Despite retiring in February due to a backlog of injuries, Maria Sharapova seems to be finding it hard to kick a lifetime’s worth of training habits.
The five-time Grand Slam champion, 33, packed in her racquet a month after a first-round Australian Open loss in January, ending a career which included 21 weeks as world No. 1.
But the LA-based Russian admitted she still can’t shake some of her long-ingrained muscle memory after almost two decades on the WTA.
She told Novak Djokovic in a COVID-19 online lockdown chat: “I went in the basement and I went on the indoor stationary bike at 172 heart rate, and I’m like, ‘Why? Why am I doing this?’
“I was very stubborn in the past couple of years with my body. I struggled a lot with it because I kept thinking that it was a hurdle I could pass, and I could get better.”
Sharapova characterised retirement as “somewhat of a transitional relief that I’m not putting my body through that (tennis prep) anymore.

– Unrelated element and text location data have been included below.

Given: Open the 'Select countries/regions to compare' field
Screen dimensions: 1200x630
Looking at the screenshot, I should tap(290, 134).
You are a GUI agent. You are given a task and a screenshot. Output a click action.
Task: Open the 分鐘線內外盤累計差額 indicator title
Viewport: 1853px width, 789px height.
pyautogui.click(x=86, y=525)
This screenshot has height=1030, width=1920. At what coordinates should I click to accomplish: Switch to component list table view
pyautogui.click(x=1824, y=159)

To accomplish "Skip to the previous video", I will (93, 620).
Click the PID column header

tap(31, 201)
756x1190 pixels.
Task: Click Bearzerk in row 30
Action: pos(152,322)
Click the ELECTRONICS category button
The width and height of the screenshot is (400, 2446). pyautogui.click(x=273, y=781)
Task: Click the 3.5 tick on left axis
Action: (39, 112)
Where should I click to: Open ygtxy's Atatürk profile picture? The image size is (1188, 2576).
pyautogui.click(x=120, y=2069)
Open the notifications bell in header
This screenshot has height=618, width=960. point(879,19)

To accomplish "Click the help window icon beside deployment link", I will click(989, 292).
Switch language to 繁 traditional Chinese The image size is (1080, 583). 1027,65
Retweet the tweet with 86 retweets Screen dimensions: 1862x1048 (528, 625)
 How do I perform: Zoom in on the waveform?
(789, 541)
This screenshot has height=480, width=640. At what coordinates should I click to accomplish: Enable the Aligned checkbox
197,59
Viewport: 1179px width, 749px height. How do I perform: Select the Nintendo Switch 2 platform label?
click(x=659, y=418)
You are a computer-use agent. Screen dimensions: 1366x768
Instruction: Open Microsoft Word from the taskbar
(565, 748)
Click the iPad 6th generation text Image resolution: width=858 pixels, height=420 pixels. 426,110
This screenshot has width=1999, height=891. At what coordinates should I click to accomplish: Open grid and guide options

“There are some things that are still a part of me that I carry through in this transition, and some of it I’m ready to let go.”
The highest-earning in women’s sport for multiple years has made a name for herself in business with her Sugarpova candy line which she started nearly a decade ago and which has allowed her to develop management skills applicable outside of the court.
“I was ready for the transition (out of tennis). I think I set up a really good base for myself.
“(But) I’d say the transition is different than I thought it would be because of what we’re all facing in today’s environment,” she added.
“A large part of me is ready to go and is ready to work and is ready to achieve new things, I also know that I’m kind of new and whatever I set up so far while I was playing, a lot of that will take time to develop.”